What is needed » Exclude any images and output the remaining records exactly.
[Start of Attachment]
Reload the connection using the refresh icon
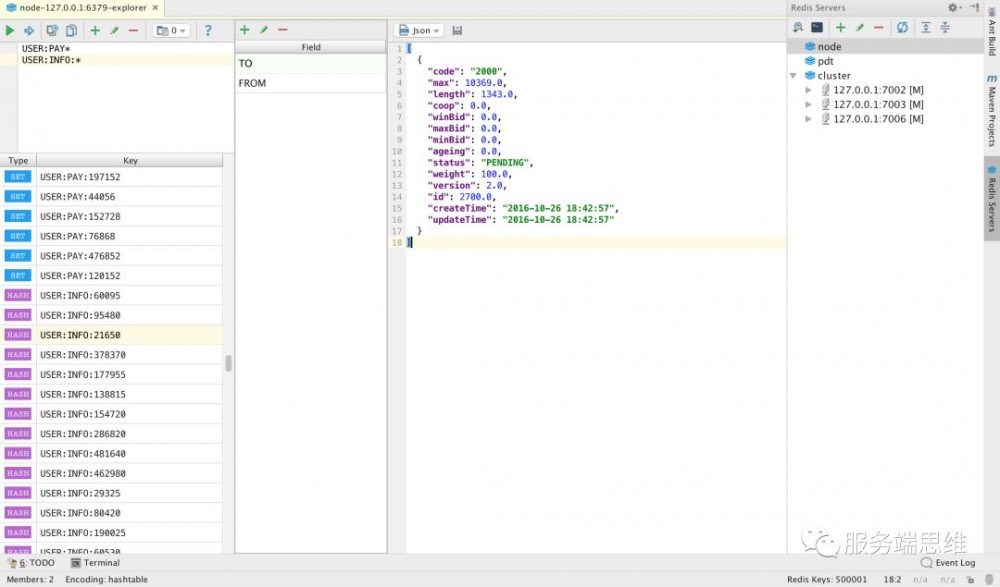The width and height of the screenshot is (1000, 587). [902, 27]
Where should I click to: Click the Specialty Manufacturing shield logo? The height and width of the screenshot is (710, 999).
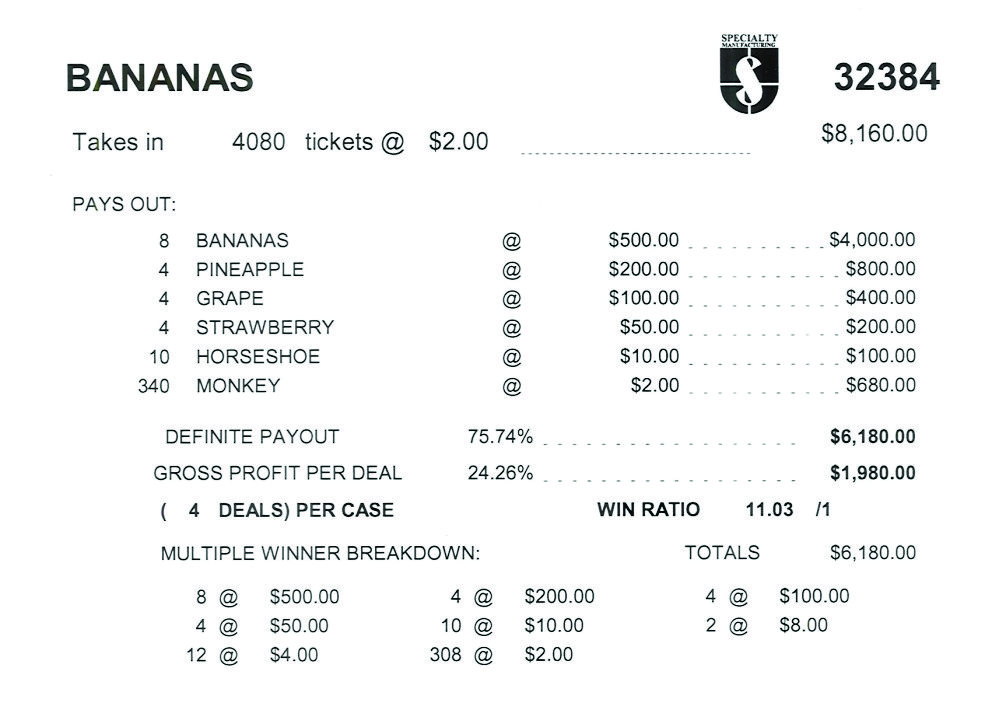tap(749, 76)
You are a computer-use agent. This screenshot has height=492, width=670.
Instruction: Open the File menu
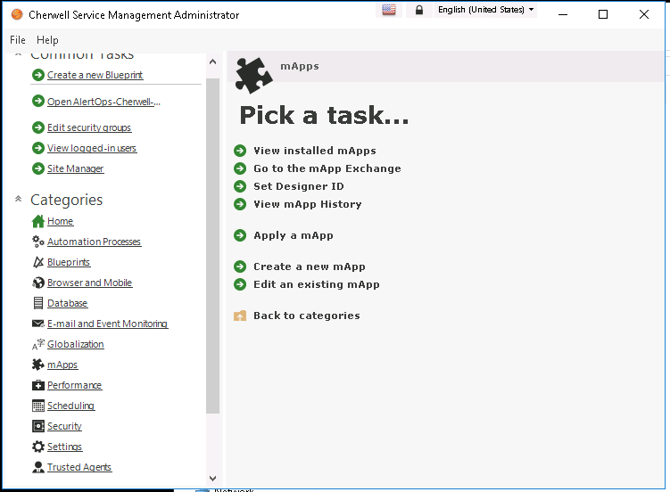[18, 40]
[End of Attachment]
Your solution »
Reload the connection using the refresh icon
The width and height of the screenshot is (1000, 587). [902, 27]
Where should I click to: Click the Specialty Manufacturing shield logo? The height and width of the screenshot is (710, 999).
tap(749, 76)
You are a computer-use agent. This screenshot has height=492, width=670.
Instruction: Open the File menu
[18, 40]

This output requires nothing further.